In the Thursday meeting, the president suggested offering bonuses to teachers who are trained to carry concealed weapons.
“If you had a teacher who was adept at firearms, they could very well end the attack very quickly,” Trump said at a Wednesday night listening session with loved ones of people killed in mass shootings.
There are few examples available of armed citizens stopping mass shootings and it is difficult to track, in part because it is difficult to know what a gunman was planning before they were stopped.
A 2014 Federal Bureau of Investigation (FBI) study of US active shooter incidents in the US between 2000 and 2013 said of the 160 total incidents examined, 21 were stopped by citizens, workers or off-duty police officers. Of the 21 people, six were armed.
An active shooter incident is defined as a shooting that occurs in a confined, populated area and in which law enforcement or citizens could affect the outcome based on their response. Shootings related to gang violence, accidents and suicides were not included in the tally.
The majority of the 160 incidents, 56.3%, were ended by the shooter before police arrived. Either the shooter committed suicide, stopped shooting or fled the scene. “The FBI recognizes that seeking to avoid these tragedies is clearly the best result,” the study concluded.
Trump’s suggestion to arm teachers was immediately opposed by the nation’s largest teachers’ unions – the National Education Association (NEA) and the American Federation of Teachers (AFT) – as well as the teachers’ union in Florida’s Broward County, where last week’s shooting took place.
Individual teachers criticized Trump’s suggestion on social media under the #ArmMeWith campaign. There, teachers asked that the money that would be needed to fulfill Trump’s plan instead be used to improve schools resources such as mental health services and basic classroom supplies.
A former assistant principal who stopped a shooting at a high school in Mississippi while armed told the New York Times the experience left him with nightmares and acute stress for six months afterward.
“It doesn’t matter what a pistolero you are, or think you are,” Joel Myrick said. “You don’t need to be in school in charge of protecting children.”
The National Association of School Resource Officers (NASRO), the nation’s largest school policing group, also said it opposed arming teachers. They noted law enforcement officers responding to an incident may mistake armed personnel not in uniform as the assailant. They also emphasized how law enforcement officers receive ongoing practice in high-stress and difficult shooting environments.
At the Wednesday listening session, Trump also described a situation where there would simply be more armed people on campus – not just teachers.
“They may be Marines that left the Marines, left the Army, left the Air Force,” Trump said. “And they’re very adept at doing that. You’d have a lot of them, and they’d be spread evenly throughout the school.”
Veterans disputed this claim on Twitter.
Jay Kirell, a combat veteran who served in Afghanistan, said it was “extremely difficult” to shoot under stress. “Cops & soldiers literally get paid to do this & most of them can’t shoot accurately under stress,” Kirell tweeted.

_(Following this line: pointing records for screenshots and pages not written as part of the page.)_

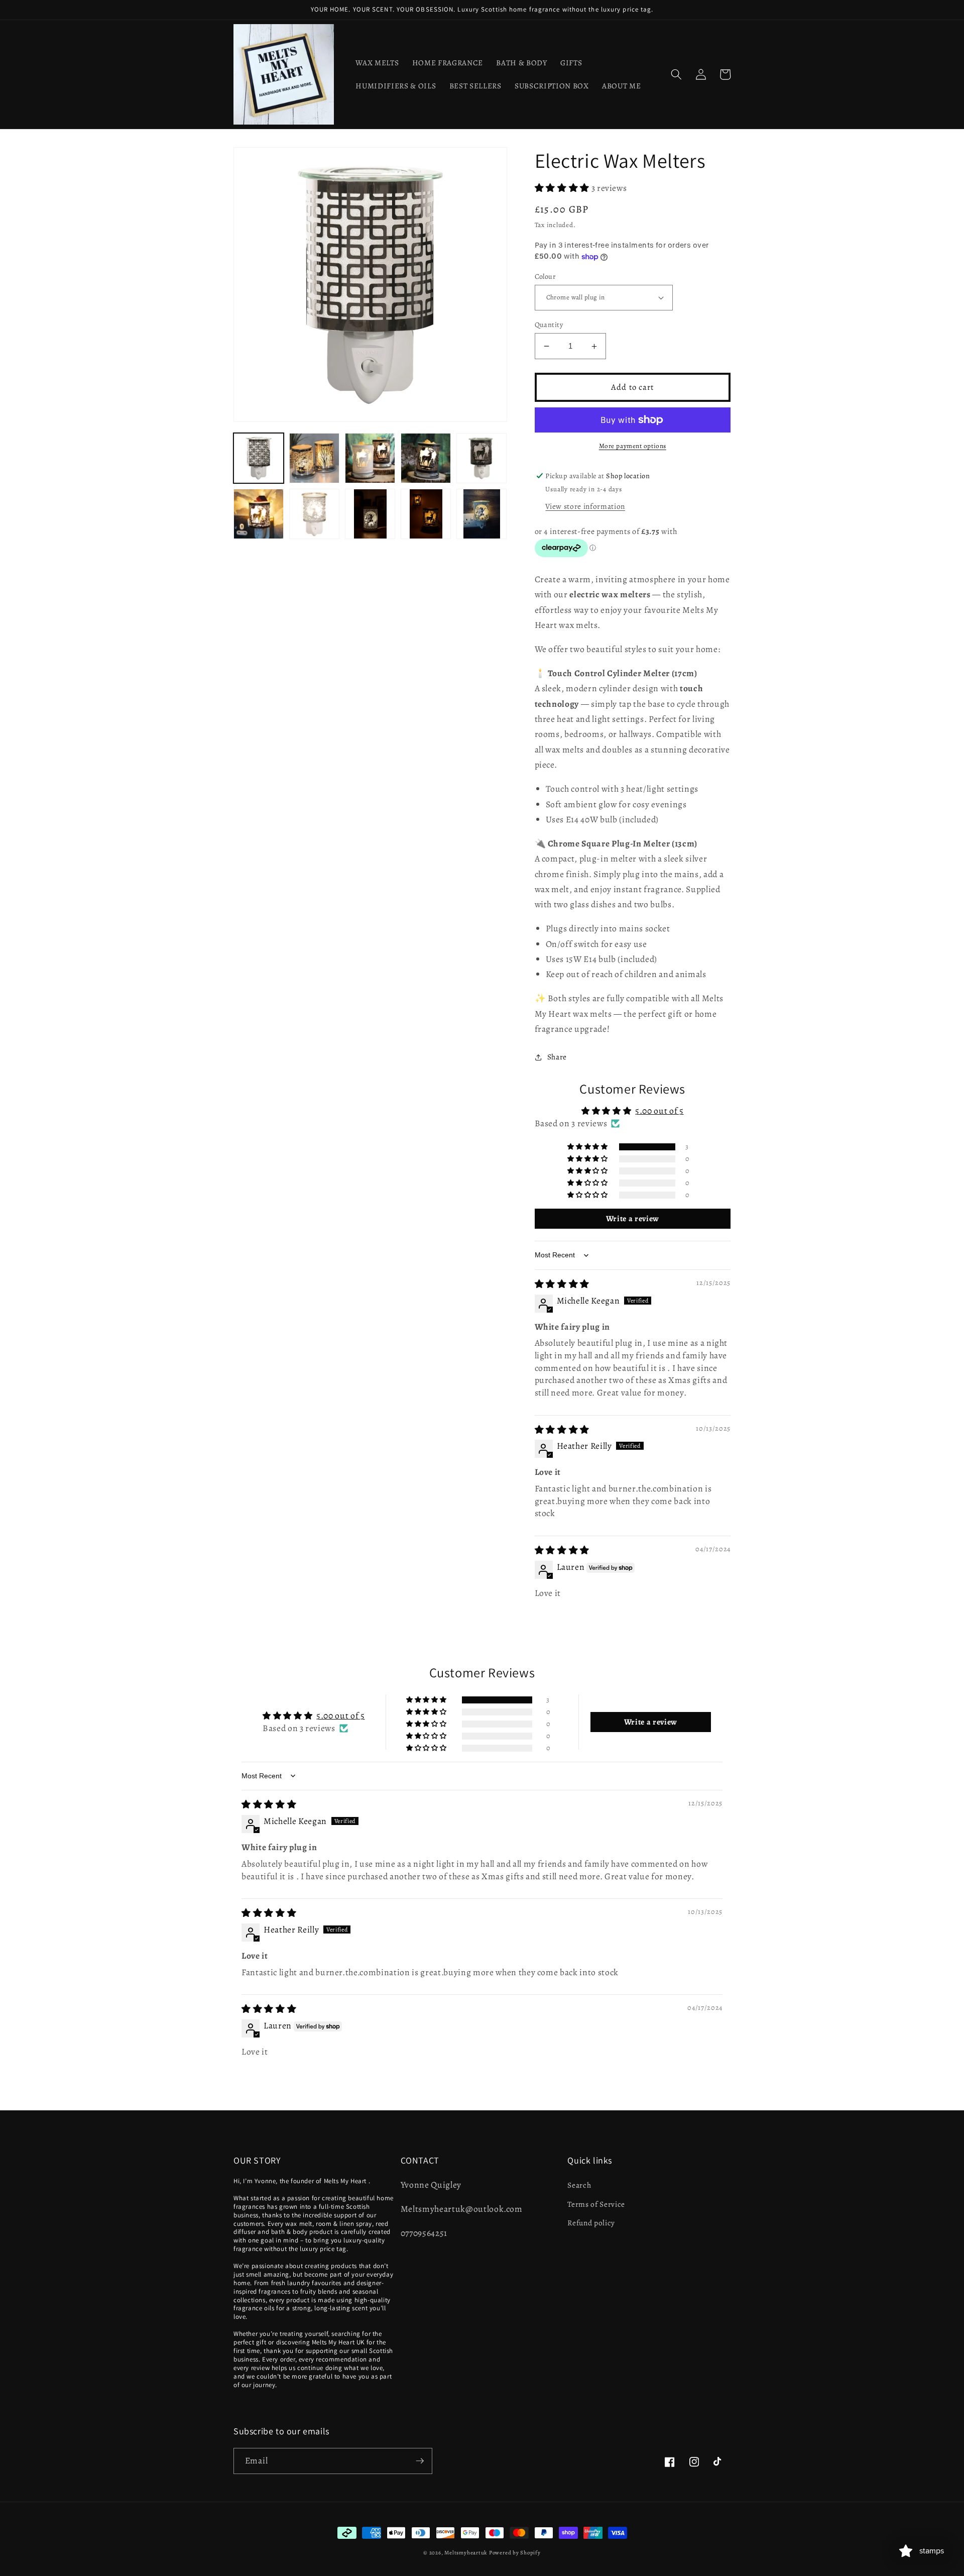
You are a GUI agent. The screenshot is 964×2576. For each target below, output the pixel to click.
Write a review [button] (632, 1218)
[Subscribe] (420, 2461)
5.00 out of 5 (659, 1111)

Daniel Riley, an infantryman in the Marines who attended Columbine high school, guessed how many Marines would have been needed to prevent students being killed at his alma mater during the 1999 attack.
“Using my knowledge of both, my guess on what it would take to prevent kids from being killed on 4/20/99: at least 20 Armed Marines (And it’s still a maybe),” Riley said. “And that’s somehow ‘common sense’?”
Trump’s proposal ignores the efficacy of gun laws in other countries where there are far fewer incidents of gun violence.